Week 2

In today’s class we’ll write scripts to begin to explore the desegregation datasets that we used in the homework assignment.

By then end of today’s class you’ll have your first analysis script.

Outline

Readings discussion

Research Journal discussion

Homework 1 overview and questions

File paths

Data exploration and processing with the tidyverse

Exporting data frames

Getting help

Assignment 2

Readings

Data Feminism

“What we choose to measure is a statement of what [who] we value”

Missing data

Minoritized

Black Is Over (Or, Special Black)

US Census race and ethnicity categories

Measuring Racial and Ethnic Diversity for the 2020 Census

Why the Bronx Burned

Research Journal discussion

Homework overview and questions

Homework 1 solution

File paths and working directories

The specification of the list of folders to get to a file on your computer is called a path.

Absolute path: starts at the root folder of the computer
Relative path: starts at a given folder and provides the path starting from that folder

Using relative paths makes it easier to avoid mistakes and to share your script with others. In this class, we will Create an R project for each class that defines the folder that your relative path starts with. For each class, there will be a folder to download with the data for the in-class exercises and homework. You should download it and put it in your methods1 folder so it looks something like this:

Starting with class2, we’ll all try to have the same file structure. Don’t worry if your class1 folder looks different.

If you need to use an absolute path to import data, they look different depending on your operating system. See examples below of the absolute path to a csv in my main data folder:

Mac “/Users/sarahodges/spatial/Data/tabular/msa/nhgis_fam_pov_2019/nhgis0032_ds244_20195_2019_cbsa.csv”
Windows “C:\Users\sarahodges\spatial\Data\tabular\msa\nhgis_fam_pov_2019\nhgis0032_ds244_20195_2019_cbsa.csv”
- Many absolute file paths on Windows machines have spaces which R doesn’t like
- If you have trouble importing data on a Windows machine use the file.path() function to convert the path to something that R can understand:
  - file.path(“C:\Users\sarahodges\spatial\Data\tabular\msa\nhgis_fam_pov_2019\nhgis0032_ds244_20195_2019_cbsa.csv”)

Download folder for class 2 and create a new project

Download the class 2 folder and save them in your methods1 folder on your computer

Create new project from existing folder:

methods1/class2

Create new R script File > R Script

Save it in class2 as new_york_student_poverty_2018.R

At the top of your script, write a comment describing the purpose of this file:

# Processing and exploring the 2018 student-age poverty data from SAIPE for New York
# source = https://www.census.gov/data/datasets/2019/demo/saipe/2019-school-districts.html

Data exploration and processing with the Tidyverse

First load the tidyverse collection of packages to your environment

library(tidyverse)

## ── Attaching packages ─────────────────────────────────────── tidyverse 1.3.1 ──

## ✓ ggplot2 3.3.5     ✓ purrr   0.3.4
## ✓ tibble  3.1.4     ✓ dplyr   1.0.7
## ✓ tidyr   1.1.3     ✓ stringr 1.4.0
## ✓ readr   1.4.0     ✓ forcats 0.5.1

## ── Conflicts ────────────────────────────────────────── tidyverse_conflicts() ──
## x dplyr::filter() masks stats::filter()
## x dplyr::lag()    masks stats::lag()

Things to notice:

Notice the conflicts message that’s printed when you load the tidyverse.

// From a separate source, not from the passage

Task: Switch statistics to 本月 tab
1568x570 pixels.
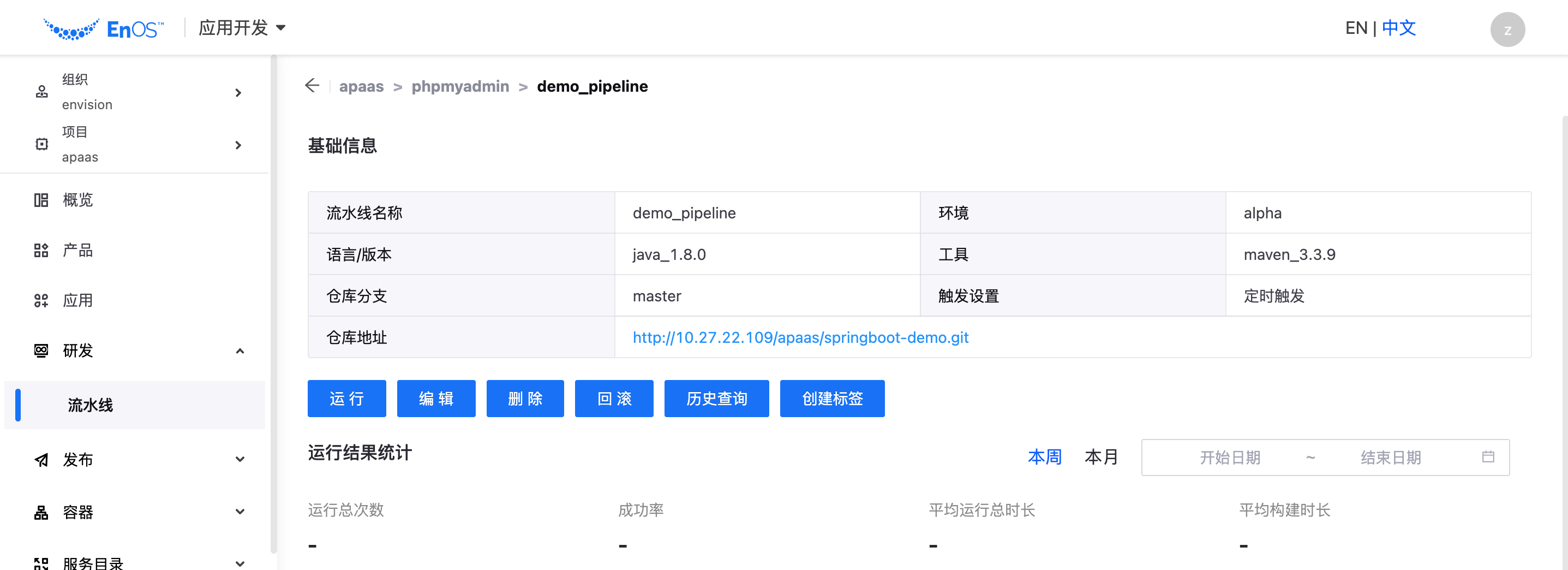Action: 1100,457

Those are just fine. It tells you that dplyr overwrites some functions in base R. If you want to use the base version of these functions after loading dplyr, you’ll need to use their full names: stats::filter() and stats::lag().

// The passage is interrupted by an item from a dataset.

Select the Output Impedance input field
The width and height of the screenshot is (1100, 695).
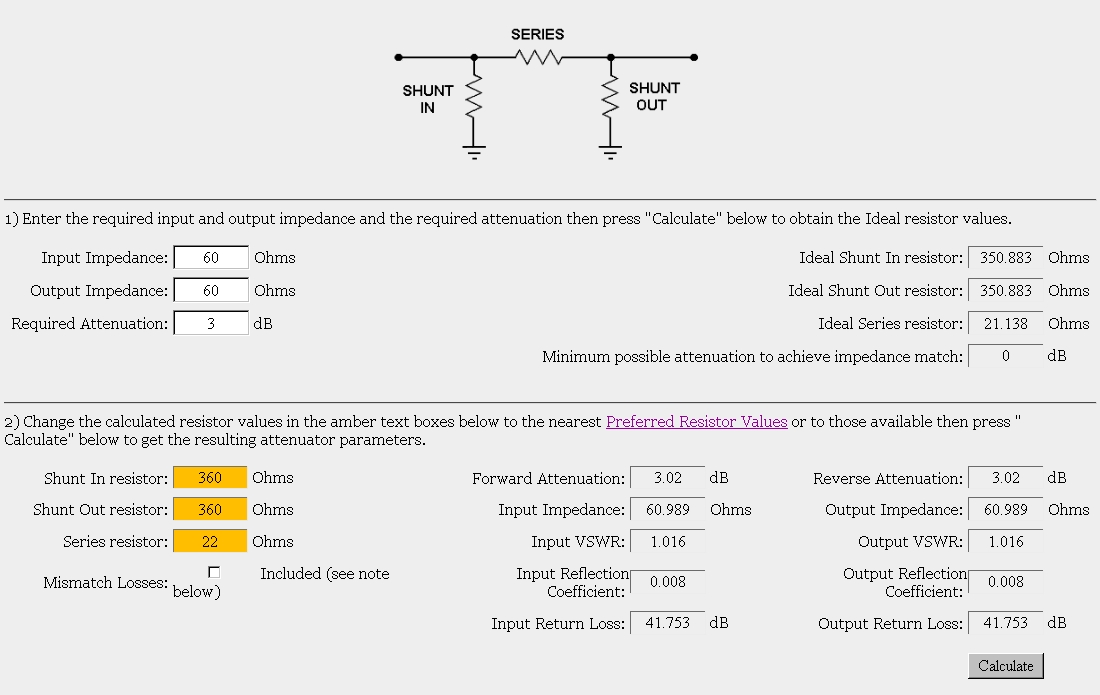point(210,290)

You only need to install a package once, but you must load a package into your R session every time

install.packages(“package_name”) installs the package on your computer

use library(“package_name”) to load the package into the current R environment

dplyr package

We’ll learn five dplyr functions that are the backbone of data transformation in R

mutate() - create or redefine a variable (column)

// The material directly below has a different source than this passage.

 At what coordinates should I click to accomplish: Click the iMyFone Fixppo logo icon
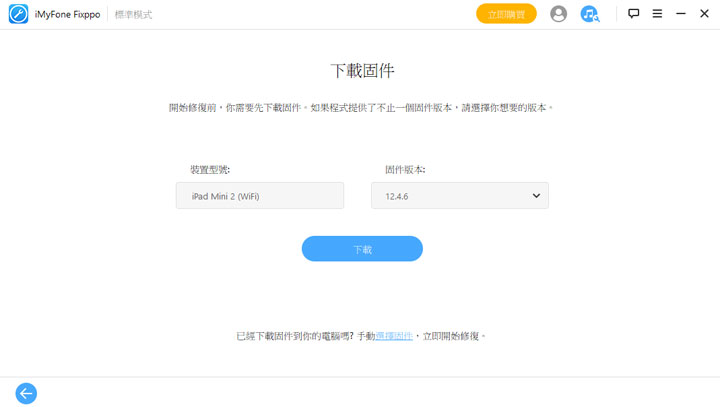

select() - subset variables (columns) by their names

filter() - subset observations (rows) by their values

rename() - rename the variables

summarise() - collapse many values down to a single summary

These, and other dplyr functions, can be used with group_by() which changes the scope of each function from operating on the full data frame, to operating on the data frame by group. (This will become more clear with examples)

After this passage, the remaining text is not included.